Florida Lawmakers Look To Make College Even Cheaper
For Florida residents, attending a state university or college is a bargain.
This academic year, in-state students at Florida's 12 universities will pay an average of $6,091 in tuition and fees for 30 credit hours, which is nearly 40 percent below the national average of $9,970 for four-year public schools, according to the College Board.
At Florida's 28 state colleges, full-time students will pay an average of $3,205 in tuition and fees, which is 10 percent below the national average of $3,570, according to the College Board.
And when the Florida Legislature convenes its 2018 session on Jan. 9, lawmakers are expected to further ease the financial burden by expanding merit- and need-based aid.
The scholarship expansions are part of Senate President Joe Negron's initiative to improve the quality and accessibility of Florida's higher-education system.
Lawmakers backed most of the higher-education package in the 2017 session, although some of the changes were lost when Gov. Rick Scott vetoed a bill after raising concerns about its impact on the state college system.
Legislation (SB 4) that will be on the Senate floor early in the 2018 session would make permanent an expansion in Bright Futures scholarships and would authorize programs that recognize high-performing graduate schools and efforts to hire top-level faculty and researchers at state universities. The bill would also hold universities to a four-year graduation standard in performance funding.
“I'm very encouraged and very optimistic we will get that done,” Negron, R-Stuart, said in an interview with The News Service of Florida.
Sen. Bill Galvano, a Bradenton Republican who oversees higher-education spending in the Senate, said the initiative reflects “a real desire to make sure no one has an obstacle to obtaining a higher education.”
“We're going to do two things at once,” said Galvano, who is sponsoring the main Senate bill. “We're going to create much greater access, which in the end results in a more qualified workforce and more innovation in the economy. And the other thing is we are going to heighten the (quality) level of the institutions that we have in the state of Florida.”
Several provisions in the bill affect the 94,000 students who have merit-based Bright Futures scholarships.

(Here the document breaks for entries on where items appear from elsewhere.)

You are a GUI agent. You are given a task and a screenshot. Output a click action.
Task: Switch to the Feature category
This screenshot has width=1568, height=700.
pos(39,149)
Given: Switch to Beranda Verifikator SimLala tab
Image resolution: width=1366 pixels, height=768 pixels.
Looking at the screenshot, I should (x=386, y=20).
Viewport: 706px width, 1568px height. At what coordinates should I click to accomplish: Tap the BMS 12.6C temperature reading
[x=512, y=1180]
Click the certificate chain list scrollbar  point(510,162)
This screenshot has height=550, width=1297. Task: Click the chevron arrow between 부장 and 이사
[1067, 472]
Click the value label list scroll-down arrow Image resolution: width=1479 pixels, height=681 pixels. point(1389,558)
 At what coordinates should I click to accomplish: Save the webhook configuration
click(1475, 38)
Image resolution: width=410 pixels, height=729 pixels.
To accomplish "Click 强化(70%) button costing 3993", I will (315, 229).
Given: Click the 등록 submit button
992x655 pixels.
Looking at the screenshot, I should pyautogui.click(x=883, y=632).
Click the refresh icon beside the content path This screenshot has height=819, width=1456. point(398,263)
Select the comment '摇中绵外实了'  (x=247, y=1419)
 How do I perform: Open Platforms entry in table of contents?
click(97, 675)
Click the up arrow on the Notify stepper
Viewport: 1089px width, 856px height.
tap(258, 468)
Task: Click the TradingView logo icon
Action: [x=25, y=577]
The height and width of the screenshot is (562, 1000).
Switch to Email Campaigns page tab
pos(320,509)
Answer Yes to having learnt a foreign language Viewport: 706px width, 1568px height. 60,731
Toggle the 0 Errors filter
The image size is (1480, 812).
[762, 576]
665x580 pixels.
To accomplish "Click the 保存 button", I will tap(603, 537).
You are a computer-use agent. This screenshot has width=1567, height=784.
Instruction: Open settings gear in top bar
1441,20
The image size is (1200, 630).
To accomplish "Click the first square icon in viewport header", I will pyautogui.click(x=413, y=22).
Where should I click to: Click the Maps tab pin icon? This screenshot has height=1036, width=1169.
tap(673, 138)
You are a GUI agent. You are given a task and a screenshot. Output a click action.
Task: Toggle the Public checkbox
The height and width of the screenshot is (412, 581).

One measure would make permanent a decision to cover 100 percent of tuition and fees for the top-performing Bright Futures students, who are known as “academic scholars.” The bill also includes $300 for books for both the fall and spring semesters and would allow academic scholars to use the scholarships during the summer.
A new provision, which was not included in the 2017 legislation, would also boost Bright Futures scholarships for “medallion” scholars, who currently receive $77 for each credit hour. Credit hours average more than $200 across the system.
The bill would expand the scholarships to 75 percent of the tuition and fees, or $159 for each credit hour.
The legislation, with the support of Senate Appropriations Chairman Rob Bradley, R-Fleming Island, would also allow medallion scholars to use their scholarships during the summer.
The medallion scholarship expansion would cost some $77 million, with an additional $27.6 million for the summer semesters beginning in 2019, according to Senate analysts.
Lawmakers are also expected to build on a need-based aid expansion, which boosted the Florida Student Assistance Grant program by $121 million and expanded coverage to some 234,824 students this year, an increase of more than 122,000 students receiving the aid.
The grants, which average $1,147 per student this year, are used on top of federally funded Pell grants, which are awarded based on family income levels.
The new legislation also would double the state's match for students in the “First Generation” grant program, which helps students with financial need who come from families where parents have not earned college degrees.
In the 2016-17 academic year, 8,361 university and state college students received the awards, which averaged $1,270, although another 15,442 students were eligible but did not receive funding.
The program is particularly important to state colleges, which have the majority of students who qualify for the program.
Another provision in the bill, which was advanced by Sen. Anitere Flores, R-Miami, would create a scholarship program to cover full tuition and fees for students from farmworker families.
The program, which would cost some $500,000, would award up to 50 scholarships per year.
At the university level, another measure in the bill could impact student finances.
The legislation would require state universities to develop a “block tuition” program by the fall of 2018. In such a program, students would pay a flat rate each semester rather than paying for classes on a credit-hour basis.
For instance, a student could pay a fee representing 15 credit hours but take classes totaling 18 or more credit hours, which would represent a savings.
However, if a student paid a fee representing 15 credit hours but took only 12 hours of classes, it would represent a financial penalty.